Heuristic:FlowiseAI Flowise Document Loader Bypass Optimization
| Knowledge Sources | |
|---|---|
| Domains | Optimization, Document_Processing |
| Last Updated | 2026-02-12 07:30 GMT |
Overview
Performance optimization that skips redundant document loading when rebuilding chatflows that have already upserted their documents to a vector store.
Description
When a chatflow graph is rebuilt (e.g., during a prediction request), Flowise normally initializes all nodes in the graph, including document loaders. However, if a document loader is connected to a vector store and the documents have already been upserted, re-loading and re-processing the documents is wasteful and slow. This optimization detects this pattern and bypasses the document loader initialization. The exception is in-memory vector stores (like MemoryVectorStore), which lose their data between rebuilds and must re-load documents every time.
Usage
This heuristic applies automatically during chatflow prediction requests. Understanding it is important when debugging unexpected document loading behavior, troubleshooting missing documents in memory vector stores, or building custom vector store nodes.
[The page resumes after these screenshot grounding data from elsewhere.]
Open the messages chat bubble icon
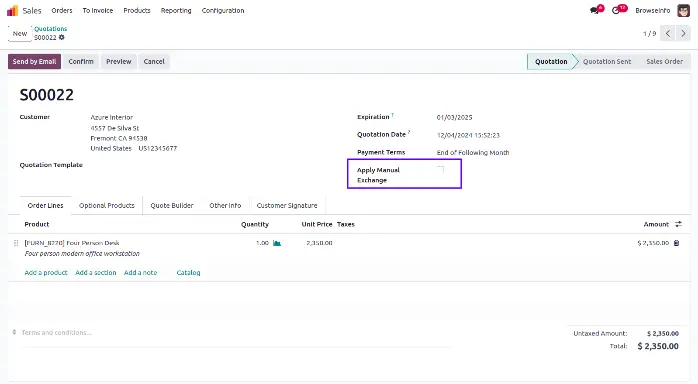698x384 pixels. (594, 10)
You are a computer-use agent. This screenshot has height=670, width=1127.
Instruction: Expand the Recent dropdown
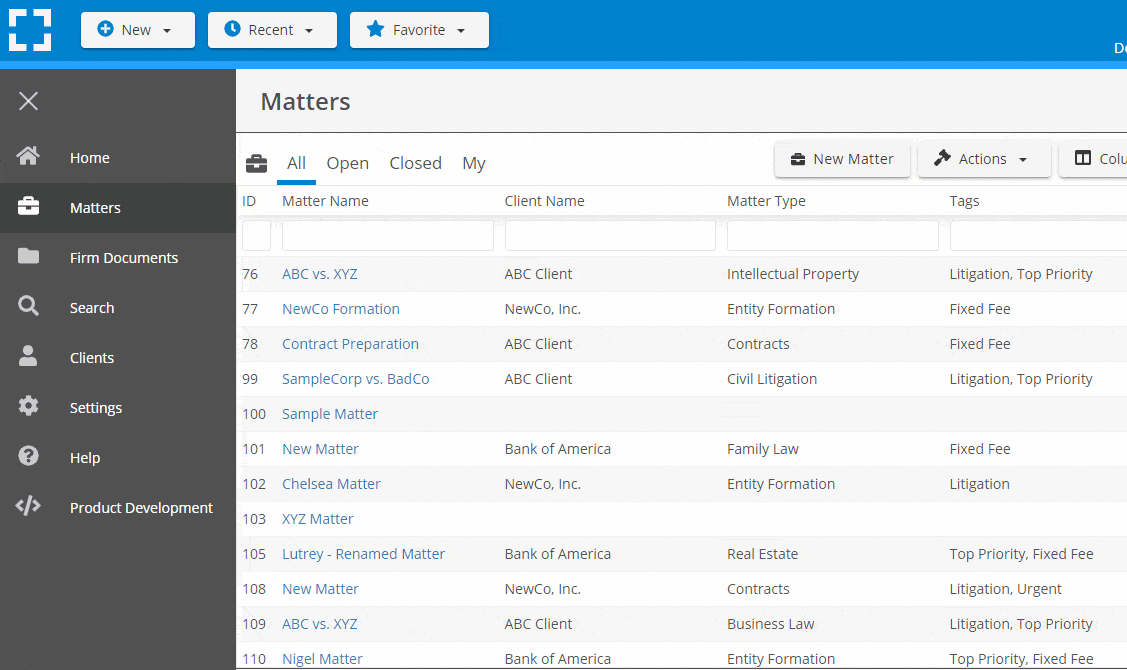[272, 30]
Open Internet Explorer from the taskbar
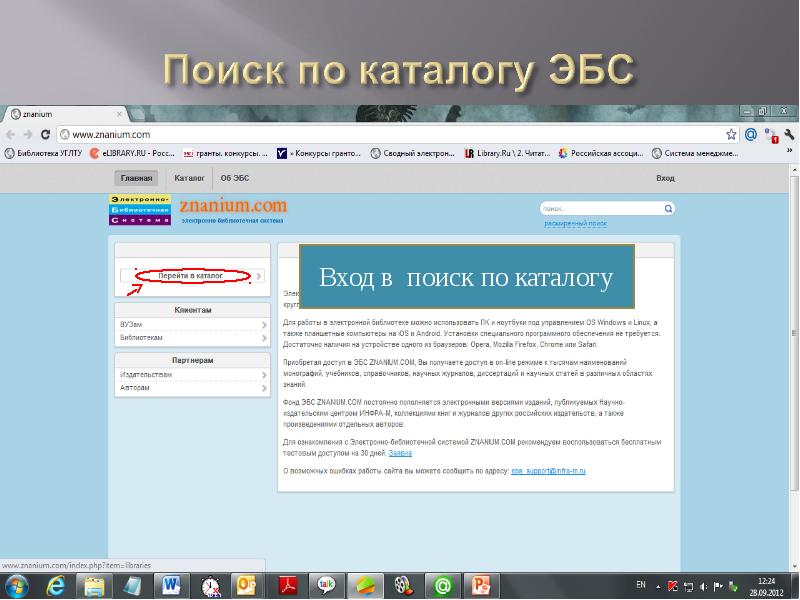The width and height of the screenshot is (800, 600). pos(58,585)
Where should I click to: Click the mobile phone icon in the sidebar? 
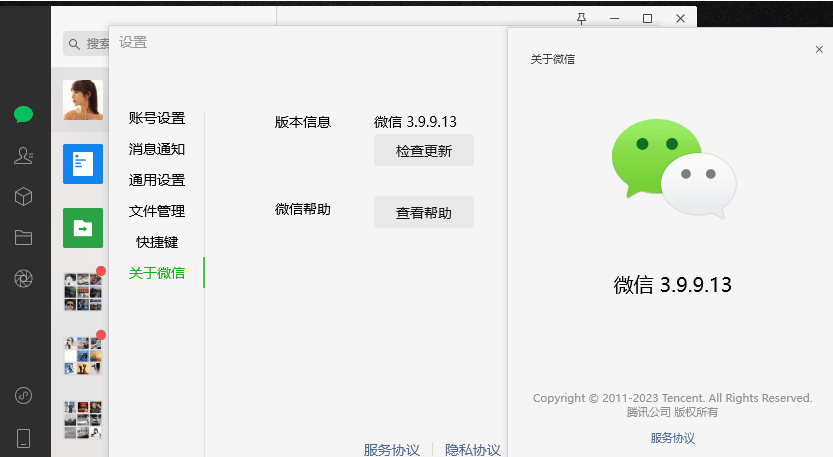tap(23, 437)
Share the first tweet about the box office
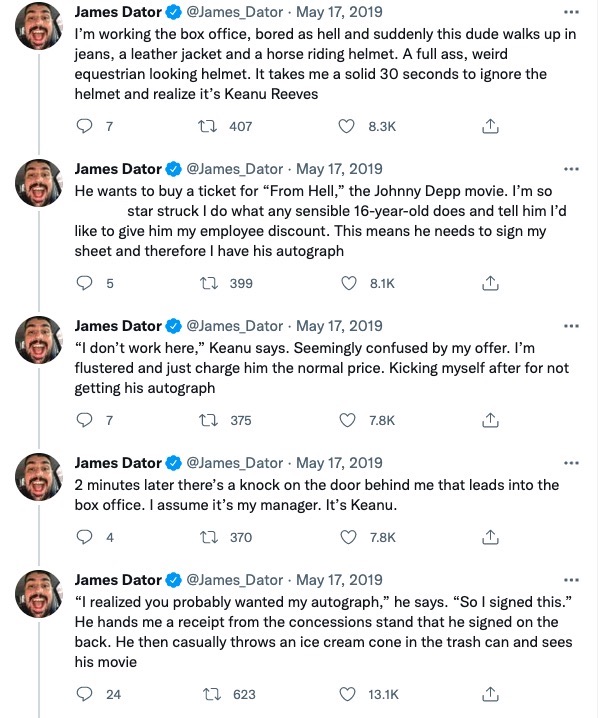Screen dimensions: 600x718 (x=490, y=126)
The Insight (Rule of Thumb)
- Action: Document loaders connected to persistent vector stores are automatically skipped during flow rebuilds
- Value: Saves time proportional to document size and processing complexity on every prediction request
- Trade-off: If documents change after initial upsert, they will NOT be re-loaded automatically during predictions. Users must manually re-upsert to pick up changes.
- Exception: Memory vector stores (non-persistent) always trigger document re-loading because their data is ephemeral
Reasoning
Document loading can be expensive: reading files from disk, fetching URLs, parsing PDFs, splitting text into chunks, and computing embeddings. For persistent vector stores (Pinecone, Qdrant, Chroma, FAISS on disk, etc.), this work is done once during the upsert step. Re-doing it on every prediction would add significant latency without benefit. The bypass check follows the graph edges from the document loader output to determine if the downstream node is a vector store. If it is (and it is not a memory vector store), the loader is marked as "should be ignored" during flow construction.
This is documented as temporary technical debt with a TODO comment indicating it should be removed when document loader nodes are decoupled from the main canvas.
Code Evidence
Bypass logic from `packages/server/src/utils/index.ts:439-464`:
/**
* Check if doc loader should be bypassed, ONLY if doc loader is connected to a vector store
* Reason being we dont want to load the doc loader again whenever we are building the flow,
* because it was already done during upserting
* EXCEPT if the vector store is a memory vector store
* TODO: Remove this logic when we remove doc loader nodes from the canvas
*/
const checkIfDocLoaderShouldBeIgnored = (
reactFlowNode: IReactFlowNode,
reactFlowNodes: IReactFlowNode[],
reactFlowEdges: IReactFlowEdge[]
): boolean => {
let outputId = ''
if (reactFlowNode.data.outputAnchors.length) {
if (Object.keys(reactFlowNode.data.outputs || {}).length) {
const output = reactFlowNode.data.outputs?.output
const node = reactFlowNode.data.outputAnchors[0].options?.find(
(anchor) => anchor.name === output
)
if (node) outputId = (node as ICommonObject).id
} else {
outputId = (reactFlowNode.data.outputAnchors[0] as ICommonObject).id
}
}
// ... follows edge to check if downstream is a vector store
}